Малейшей искры хватило, чтобы прогремел взрыв.
– Верно и то, что куда легче пуститься в мазурку, чем в атаку на батальон, или даже вести котильон, чем наступление, – заключил Александр.
– Сударь, я пришлю вам секундантов, вы заплатите за это оскорбление.
– С величайшим удовольствием, господин барон, не премину отплатить вам той же монетой. Монсеньор, как говорили на вашей бывшей родине, я ваш покорнейший слуга, – сказал Александр.
Он отдал глубокий поклон, усилив карикатурный эффект взмахом воображаемой шляпы, как то делают комедианты на сцене, и добавил ко всеобщему удивлению:
– Мсье то ли Дантес, то ли из Нидерландов и так далее, должен принести вам свои нижайшие извинения.
Присутствующие были поражены; повисло гробовое молчание. Все испытали облегчение, подумав, что Александр, переборщив с оскорблениями, приносит публичное покаяние. Но они еще далеко не все услышали! Финальный аккорд не заставил себя ждать, и даже не аккорд, а фейерверк, извергающийся вулкан. Александр напустил на себя театральный вид и, подражая актеру, продекламировал:
– Если бы вы были по крайней мере настоящим аристократом, я мог бы адресовать вам реплику Фигаро из Бомарше относительно паразитизма аристократии: «…вы дали себе труд появиться на свет и ничего более». В доказательство этому вы, не сделав ничего, наследуете вашему благодетелю, вашему дорогому и нежному барону. Но вы всего лишь бастард, жиголо вашего «приемного отца».
Жорж попытался вернуть себе спокойствие и найти ответ, способный повергнуть противника.
– Идемте, Екатерина, хватит с нас; дрессированная собака не станет опускаться до дрессированной обезьяны!
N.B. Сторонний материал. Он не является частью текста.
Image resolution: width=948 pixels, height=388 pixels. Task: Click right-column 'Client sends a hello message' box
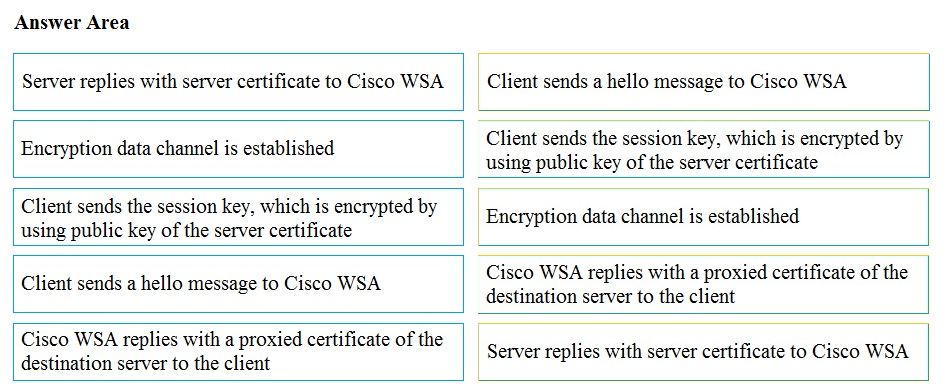[x=704, y=82]
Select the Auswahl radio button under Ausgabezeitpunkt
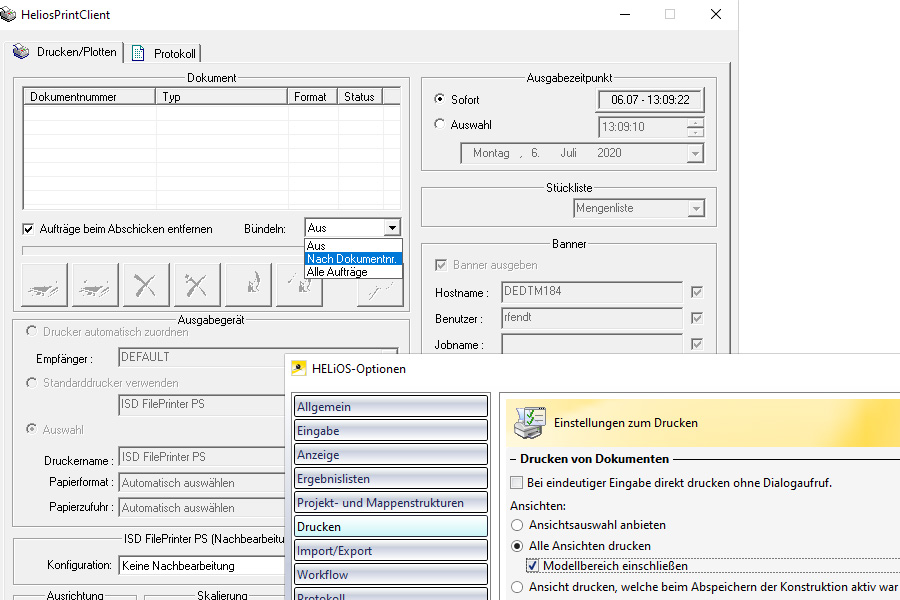 440,125
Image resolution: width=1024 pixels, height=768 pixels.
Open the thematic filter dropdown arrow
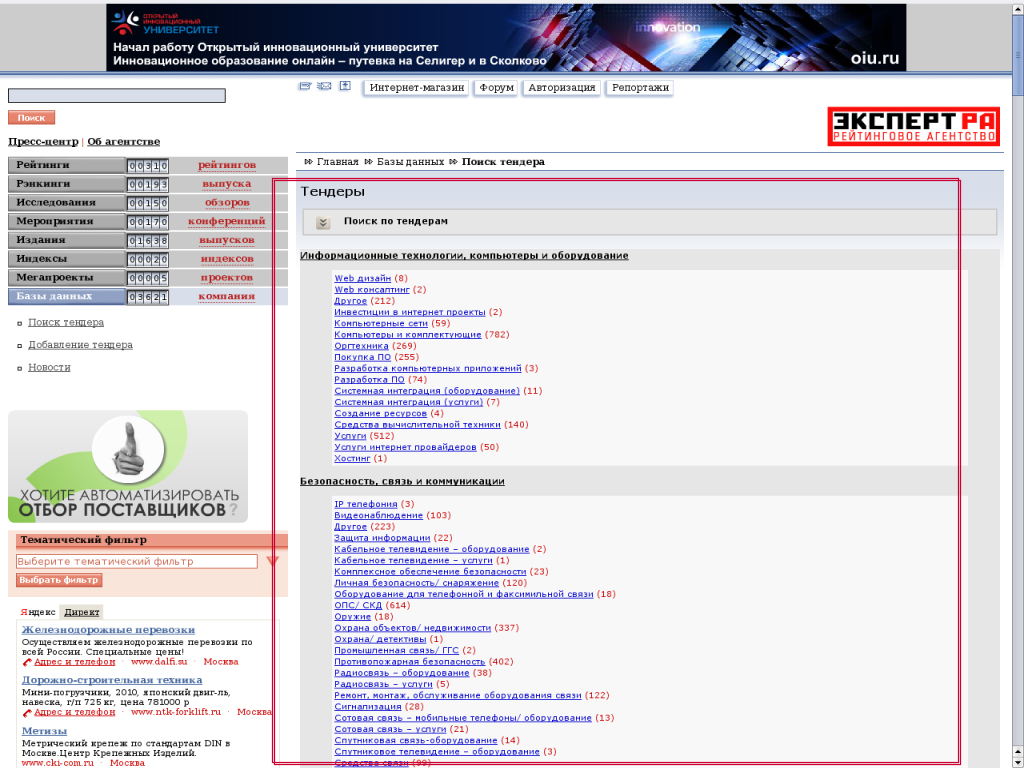(272, 561)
Это произошло в ночь с 25 на 26 января 1837 года, около полуночи. Обратный отсчет роковых дней начался…
32. Встреча в верхах
Без сомнений, пытаясь оправдаться и по возможности преуменьшить свою долю ответственности за смерть Александра, генерал Бенкендорф поделился со мной при условии соблюдения полнейшей тайны этим удивительным признанием.
Во вторник 26 января около трех часов дня он вызвал к себе Булгарина.
– Итак, Булгарин, какие новости вы имеете мне сообщить?
– Увы, никаких, ваше сиятельство.
– Вы смеетесь, Булгарин!
– Нет, нет, ваше сиятельство, вопреки моим надеждам мне не удалось раздобыть сведений об оппозиционерах.
– А чем же занимаются ваши шпионы?
– Они шпионят, они шпионят, ваше сиятельство!